TO DO ::
Among the lines below, some may contain the string "August". Say how many do, and give nothing besides the number.

(EXERCISE DATA Opens)

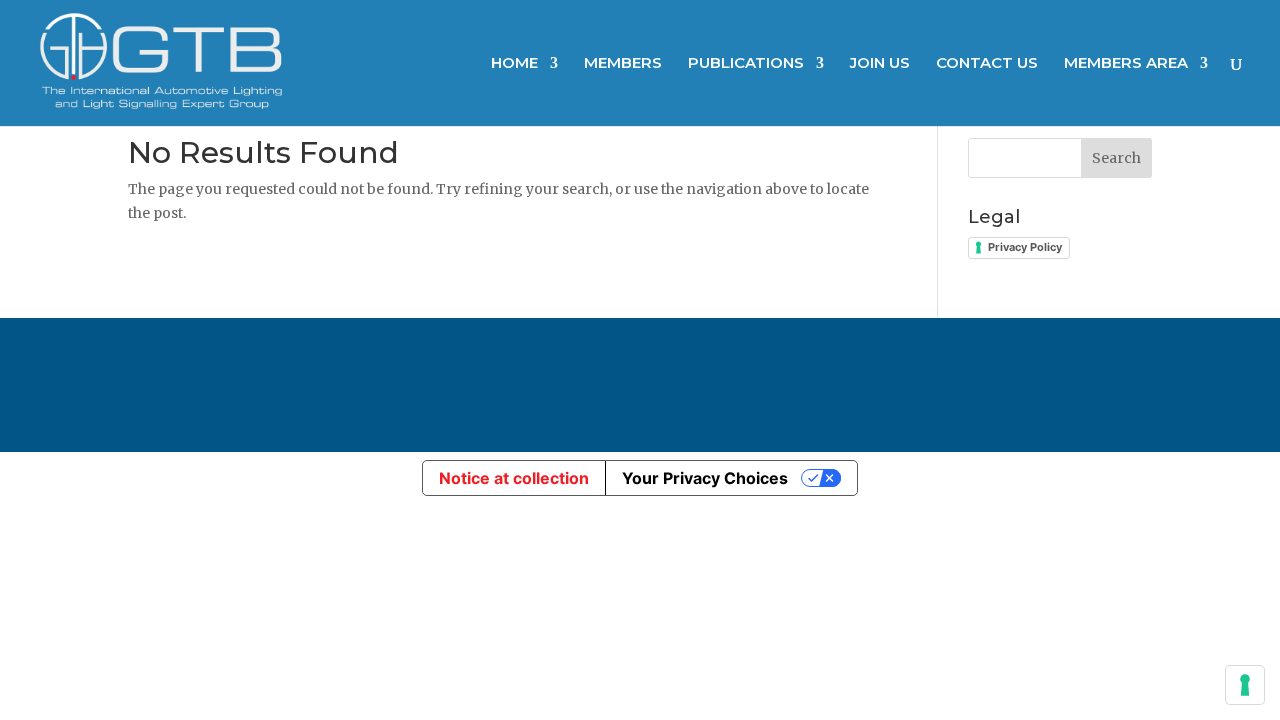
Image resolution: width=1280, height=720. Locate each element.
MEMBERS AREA (1126, 64)
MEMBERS (623, 64)
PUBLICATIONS (746, 64)
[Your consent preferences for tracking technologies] (1245, 685)
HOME (514, 64)
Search (1116, 158)
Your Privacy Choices (705, 478)
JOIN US (880, 64)
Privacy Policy (1025, 247)
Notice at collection (514, 478)
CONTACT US (987, 64)
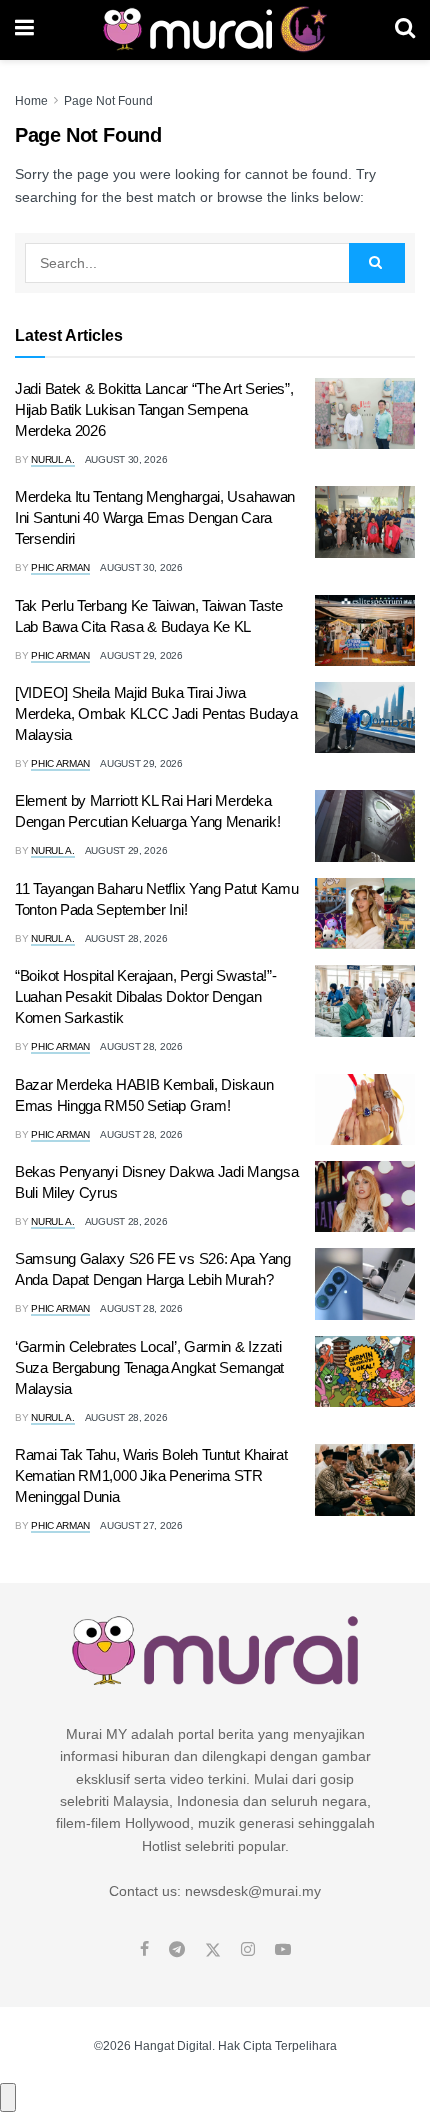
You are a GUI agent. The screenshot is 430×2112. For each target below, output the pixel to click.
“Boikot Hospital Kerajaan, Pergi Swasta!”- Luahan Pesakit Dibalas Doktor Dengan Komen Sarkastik (145, 996)
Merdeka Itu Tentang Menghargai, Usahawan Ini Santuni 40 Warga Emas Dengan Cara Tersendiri (155, 517)
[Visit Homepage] (214, 30)
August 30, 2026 (126, 459)
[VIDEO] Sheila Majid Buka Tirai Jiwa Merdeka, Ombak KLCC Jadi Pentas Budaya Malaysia (156, 713)
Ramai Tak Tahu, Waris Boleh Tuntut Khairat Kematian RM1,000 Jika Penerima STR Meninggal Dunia (151, 1475)
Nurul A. (53, 459)
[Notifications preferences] (8, 2097)
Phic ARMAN (60, 567)
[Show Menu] (24, 30)
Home (31, 101)
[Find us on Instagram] (248, 1950)
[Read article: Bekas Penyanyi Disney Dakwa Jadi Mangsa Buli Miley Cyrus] (365, 1197)
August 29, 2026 (141, 655)
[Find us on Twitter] (213, 1950)
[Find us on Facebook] (144, 1950)
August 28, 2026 (126, 938)
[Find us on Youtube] (283, 1950)
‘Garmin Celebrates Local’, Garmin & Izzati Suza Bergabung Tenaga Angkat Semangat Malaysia (149, 1367)
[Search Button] (405, 30)
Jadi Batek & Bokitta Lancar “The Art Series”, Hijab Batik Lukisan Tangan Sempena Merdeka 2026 (154, 409)
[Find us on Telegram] (177, 1950)
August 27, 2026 (141, 1525)
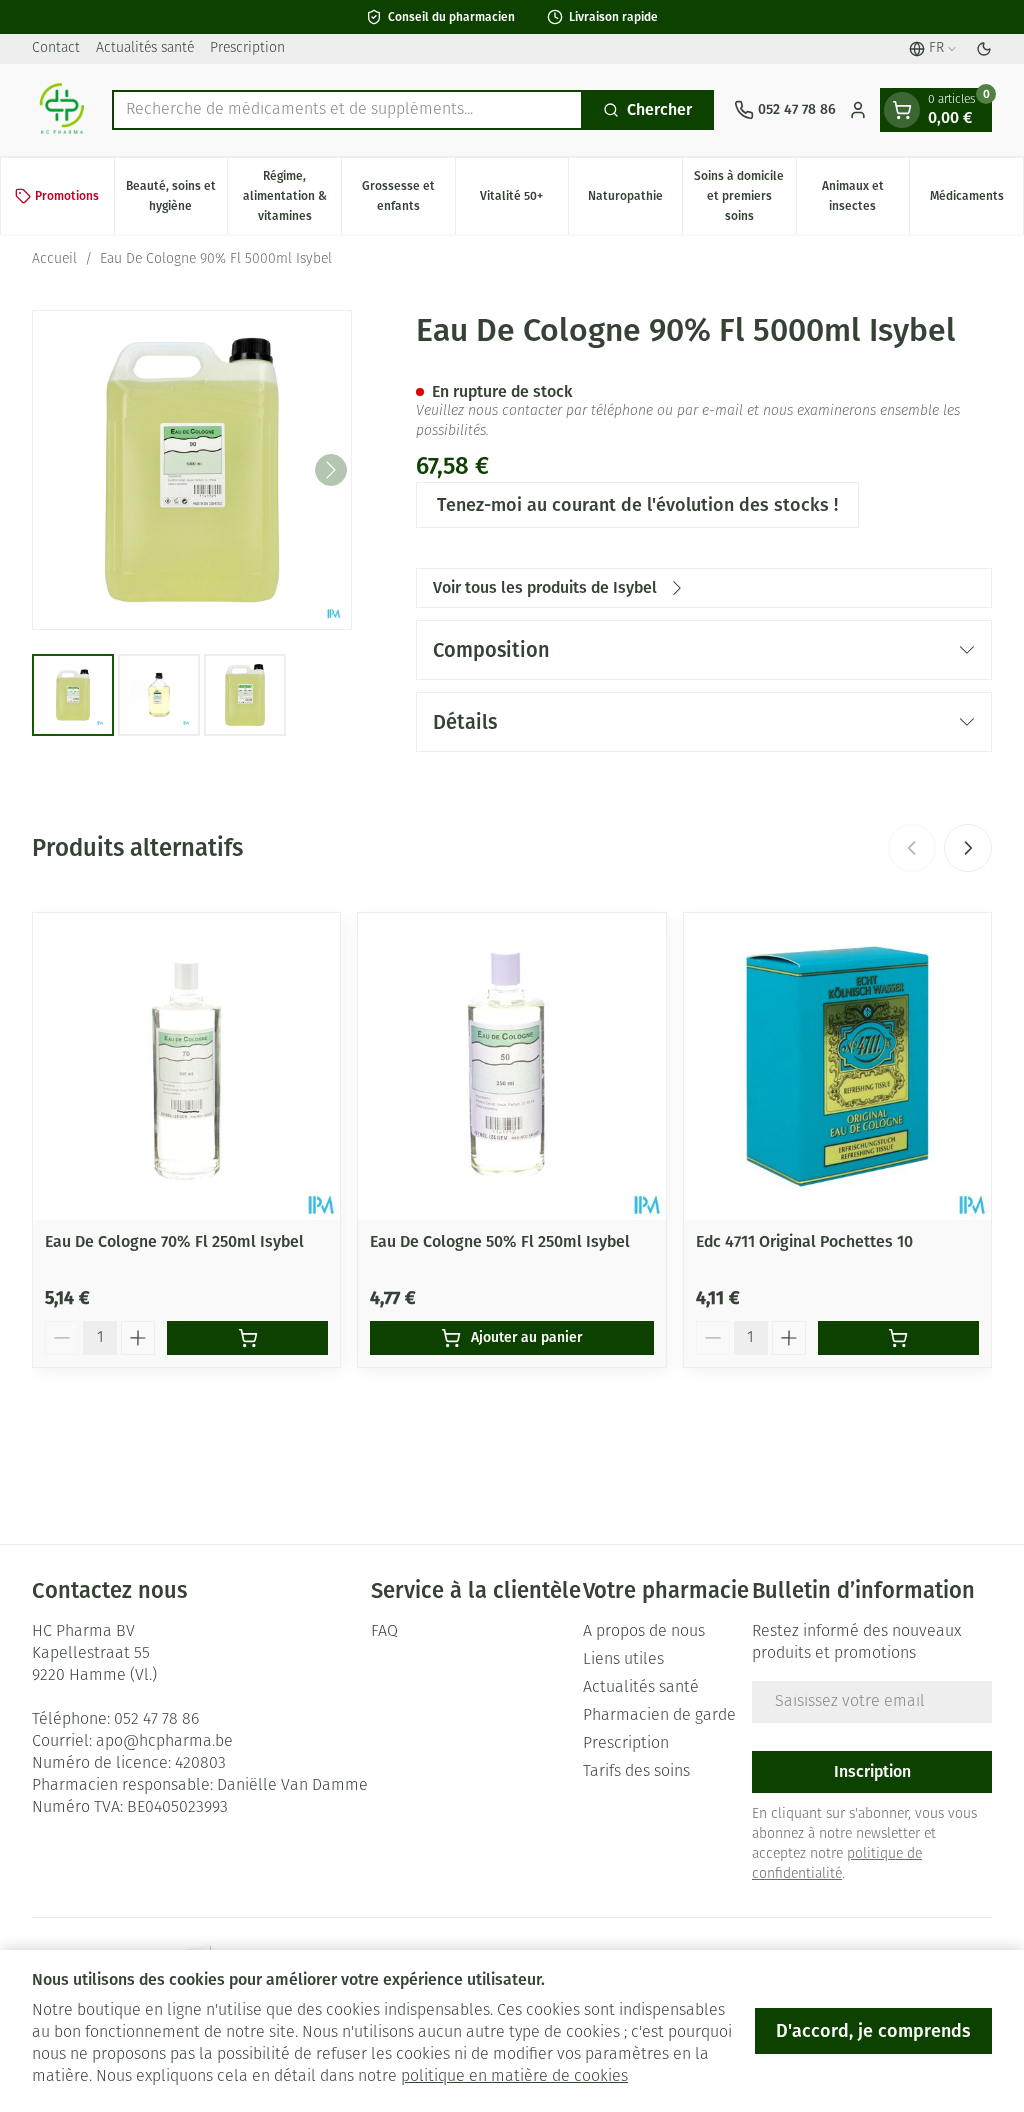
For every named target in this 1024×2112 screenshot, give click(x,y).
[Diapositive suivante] (968, 848)
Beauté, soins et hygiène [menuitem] (176, 196)
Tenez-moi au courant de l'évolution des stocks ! (637, 505)
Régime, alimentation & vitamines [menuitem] (292, 196)
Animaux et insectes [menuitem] (865, 196)
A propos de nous (644, 1632)
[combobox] (347, 110)
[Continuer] (331, 470)
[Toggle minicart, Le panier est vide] (902, 110)
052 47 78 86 (156, 1720)
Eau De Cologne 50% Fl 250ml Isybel (500, 1241)
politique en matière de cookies (514, 2077)
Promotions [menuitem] (67, 196)
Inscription (872, 1771)
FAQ (384, 1632)
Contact (56, 48)
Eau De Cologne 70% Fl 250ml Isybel (174, 1241)
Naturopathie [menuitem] (635, 201)
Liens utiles (623, 1660)
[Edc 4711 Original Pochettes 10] (837, 1066)
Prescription (247, 48)
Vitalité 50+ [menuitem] (524, 201)
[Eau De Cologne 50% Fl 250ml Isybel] (511, 1066)
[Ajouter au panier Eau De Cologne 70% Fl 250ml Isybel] (247, 1338)
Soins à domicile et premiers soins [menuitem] (744, 196)
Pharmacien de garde (659, 1716)
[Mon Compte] (858, 110)
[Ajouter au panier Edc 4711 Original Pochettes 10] (898, 1338)
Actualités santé (145, 48)
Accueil (54, 259)
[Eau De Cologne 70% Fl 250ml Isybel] (186, 1066)
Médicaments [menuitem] (976, 201)
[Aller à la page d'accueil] (62, 110)
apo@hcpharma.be (164, 1742)
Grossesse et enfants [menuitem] (408, 196)
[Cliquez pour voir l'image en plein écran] (192, 470)
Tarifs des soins (636, 1772)
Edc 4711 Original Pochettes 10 (804, 1241)
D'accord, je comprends (873, 2031)
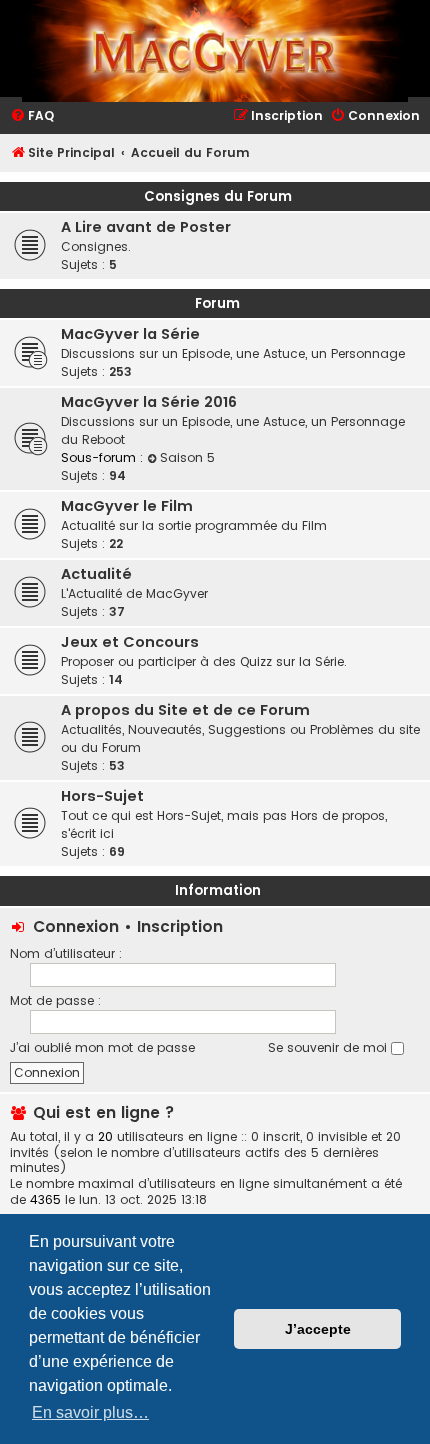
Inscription (180, 926)
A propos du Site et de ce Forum (185, 710)
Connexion (76, 926)
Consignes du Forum (218, 196)
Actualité (96, 574)
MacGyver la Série (130, 334)
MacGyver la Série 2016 (149, 402)
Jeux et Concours (130, 642)
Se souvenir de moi (329, 1047)
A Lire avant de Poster (146, 227)
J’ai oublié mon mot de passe (102, 1047)
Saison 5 (187, 457)
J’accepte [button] (318, 1329)
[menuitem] (32, 116)
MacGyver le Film (127, 506)
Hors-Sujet (102, 796)
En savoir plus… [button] (90, 1412)
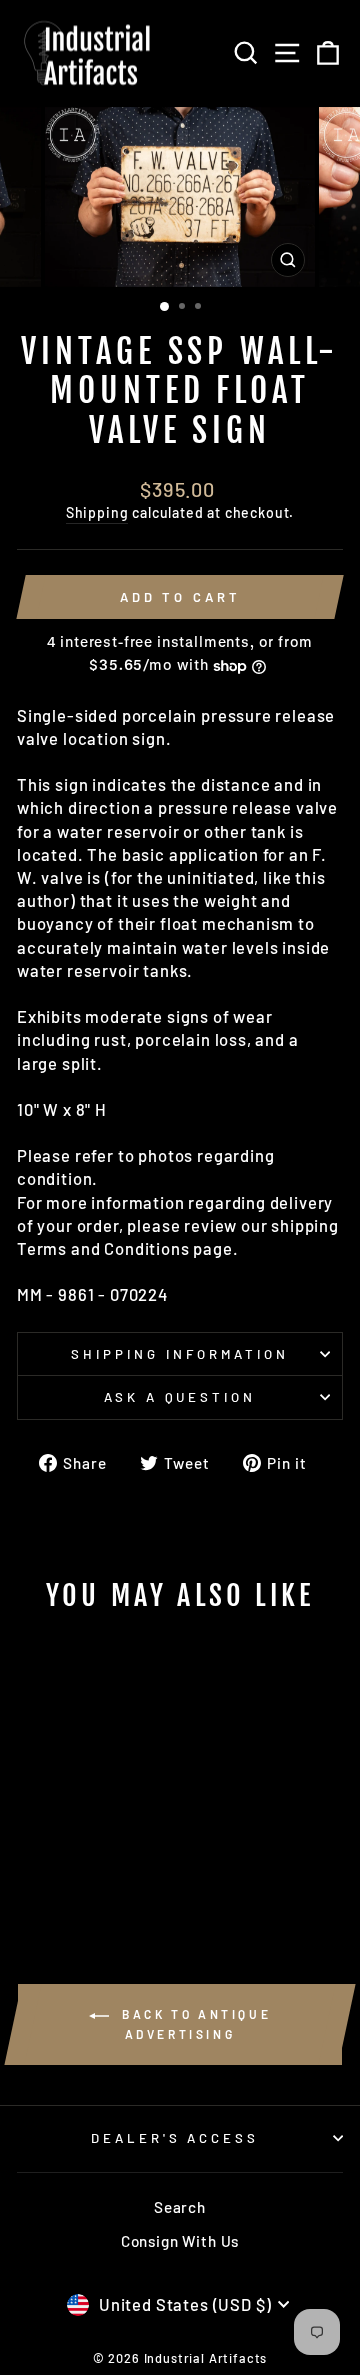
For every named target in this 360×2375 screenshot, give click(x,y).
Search (180, 2207)
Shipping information (180, 1354)
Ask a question (180, 1397)
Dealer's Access (175, 2138)
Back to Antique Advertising (194, 2024)
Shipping (97, 512)
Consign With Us (180, 2241)
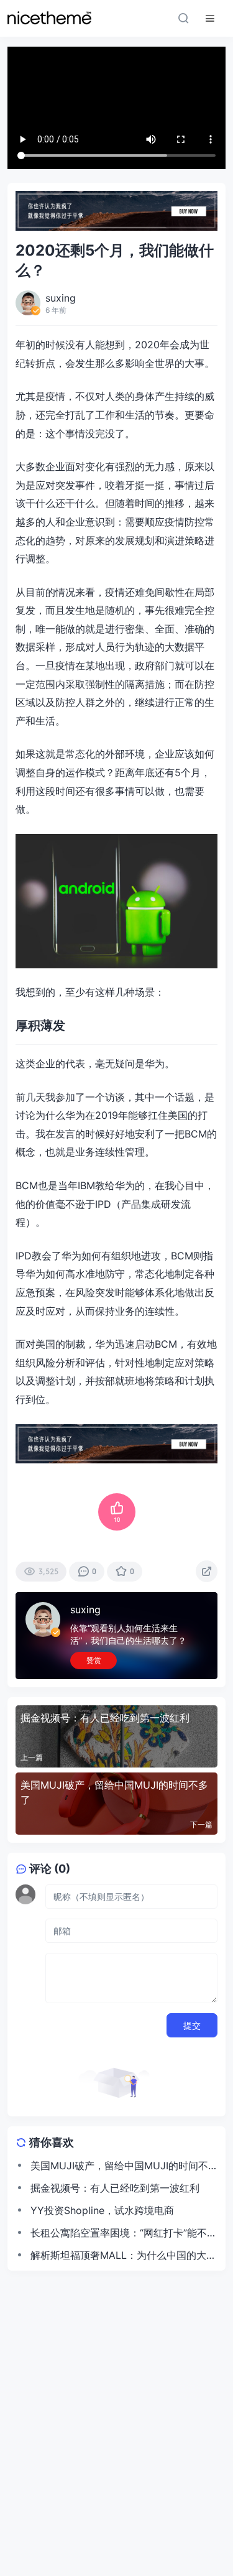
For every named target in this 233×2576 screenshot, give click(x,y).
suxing (85, 1609)
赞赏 (93, 1660)
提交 (192, 2025)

(EXERCISE DATA Closes)

EXERCISE RESULT ::
4